A vaporização a laser de CO2 é o tratamento padrão ouro, ou seja, o melhor tratamento para NIVA independente do grau, pois é eficaz na remoção das células displásicas e ajuda a restaurar a saúde da mucosa vaginal.
No caso de mulheres histerectomizadas sem colo do útero que apresentem lesão de alto grau na cúpula vaginal (na linha de sutura onde foi retirado o colo do útero), principalmente quando o colo do útero foi retirado devido a lesões causadas pelo vírus do HPV está recomendada a excisão cirúrgica da lesão, a chamada colpectomia, onde é retirado a parte superior da vagina.
Ademais, é importante procurar lesões em outros locais, como na vulva e no colo do útero (quando presente), já que é comum lesões concomitantes em 75% das mulheres com neoplasia intraepitelial vaginal.
Além disso, para prevenir a recidiva, o acompanhamento contínuo e a vacinação contra o vírus HPV é essencial, com exames semestrais de citologia oncótica (Papanicolau) e colposcopia por 2 anos e após, exames anuais por mais três anos. Também é importante lembrar que a imunidade tem um papel fundamental no risco de recorrência das lesões e por isso, medidas como evitar tabagismo, ter uma alimentação rica em frutas e vegetais, tratamento do HIV (quando presente), entre outros fazem parte do tratamento.
A NIVA pode desaparecer sozinha?
Em alguns casos, a neoplasia intraepitelial vaginal pode regredir espontaneamente, especialmente em estágios iniciais. Isso ocorre devido à capacidade do sistema imunológico de eliminar a infecção por HPV, o que pode levar à recuperação natural das células afetadas. No entanto, essa regressão não é garantida e o acompanhamento médico é essencial para monitorar a evolução da condição.

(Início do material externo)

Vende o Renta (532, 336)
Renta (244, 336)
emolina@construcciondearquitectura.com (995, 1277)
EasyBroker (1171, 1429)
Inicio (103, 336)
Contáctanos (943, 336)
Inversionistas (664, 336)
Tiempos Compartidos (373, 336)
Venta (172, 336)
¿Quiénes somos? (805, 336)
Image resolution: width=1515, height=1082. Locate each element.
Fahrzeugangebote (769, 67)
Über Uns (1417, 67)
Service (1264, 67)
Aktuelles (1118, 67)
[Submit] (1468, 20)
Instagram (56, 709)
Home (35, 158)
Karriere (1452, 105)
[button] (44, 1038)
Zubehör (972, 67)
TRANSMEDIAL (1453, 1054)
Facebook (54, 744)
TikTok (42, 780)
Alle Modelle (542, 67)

Apesar da possibilidade de regressão espontânea, os graus II e III têm menos chances de desaparecer sozinhos e, se não tratados adequadamente, podem evoluir para câncer.
Qual médico trata a neoplasia intraepitelial vaginal (NIVA)?
A neoplasia intraepitelial vaginal é tratada principalmente por um ginecologista especializado em patologia do trato genital inferior e colposcopia. Esse profissional é capacitado para diagnosticar e acompanhar o tratamento da NIVA, realizando exames como a colposcopia e, se necessário, a biópsia para avaliar o grau das lesões.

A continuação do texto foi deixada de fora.